En octobre 2025, après un nouvel incendie, le gouverneur Daniel Bumba constatait le manque d'entretien des véhicules, la démobilisation des agents et des dysfonctionnements dans les interventions. Il avait ordonné leur remise en état. Selon les informations recueillies par RFI à l'Hôtel de ville, ces véhicules sont aujourd'hui considérés comme totalement amortis.
Ce que l'on sait
Établi, selon RFI et ses sources municipales : deux camions municipaux, aucun opérationnel ; 137 sapeurs-pompiers ; recours à des opérateurs privés sous licence ; échange de correspondances en août-septembre 2025 entre le ministère provincial de l'Intérieur et le cabinet du gouverneur.

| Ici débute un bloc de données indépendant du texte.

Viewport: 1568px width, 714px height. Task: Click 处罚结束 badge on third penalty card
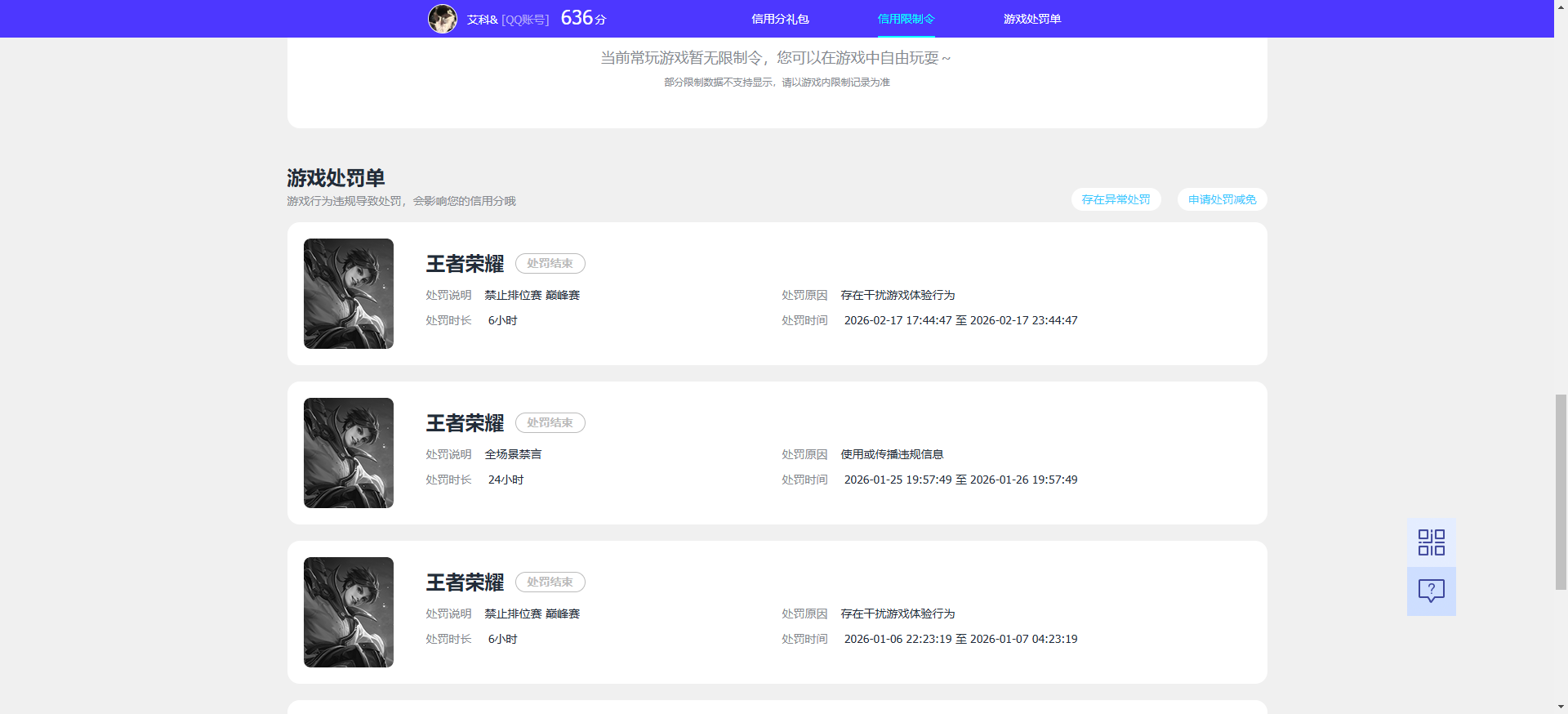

Non confirmé : l'Hôtel de ville affirme avoir commandé une trentaine de nouveaux véhicules, mais la date d'arrivée, le coût, la provenance et les caractéristiques techniques n'ont pas été communiqués. Ce volume correspond à l'estimation formulée dès 2023 par le commandant du corps municipal, qui évaluait à au moins 30 le nombre d'engins nécessaires. Aucune de ces informations n'a fait l'objet d'une confirmation publique de la mairie à ce stade.
La capitale reste dépendante de la caserne de la Gombe pour 24 communes. Les embouteillages, l'état des routes et l'étroitesse de nombreuses ruelles allongent les délais d'intervention.